Secondo il Regolamento dell’azienda in questione, “partner o membri dello staff non possono essere impegnati nella stessa unità organizzativa/funzione in cui lavorano parenti o individui con cui hanno stretto una relazione personale”, e “in nessun caso una delle due persone dovrà essere il diretto superiore dell’altro né in alcun modo partecipare ai processi di valutazione, avanzamento di carriera, assunzioni di responsabilità e decisioni riguardanti il trattamento economico dell’altro”.

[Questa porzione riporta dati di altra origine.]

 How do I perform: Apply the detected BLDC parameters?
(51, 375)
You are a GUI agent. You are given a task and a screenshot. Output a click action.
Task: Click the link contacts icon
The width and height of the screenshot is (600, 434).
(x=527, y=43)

La sentenza del Tribunale di Roma ha precisato che “la diligenza richiesta dall’art. 2105 c.c. nell’espletamento della prestazione lavorativa ricomprende anche l’obbligo di adottare un contegno conforme alle disposizioni organizzative e ai protocolli di comportamento imposti dal datore di lavoro” e che “dai canoni generali di buona fede sorgono obblighi aggiuntivi di protezione della controparte contrattuale”. Inoltre, ha decretato che “sul lavoratore incombe l’obbligo di comunicare al datore di lavoro qualsiasi situazione di potenziale conflitto che possa compromettere gli interessi aziendali” come, in questo caso, una relazione sentimentale tra colleghi.
Il tema è sicuramente discutibile tra diritto alla privacy e dovere di correttezza nei confronti dell’azienda.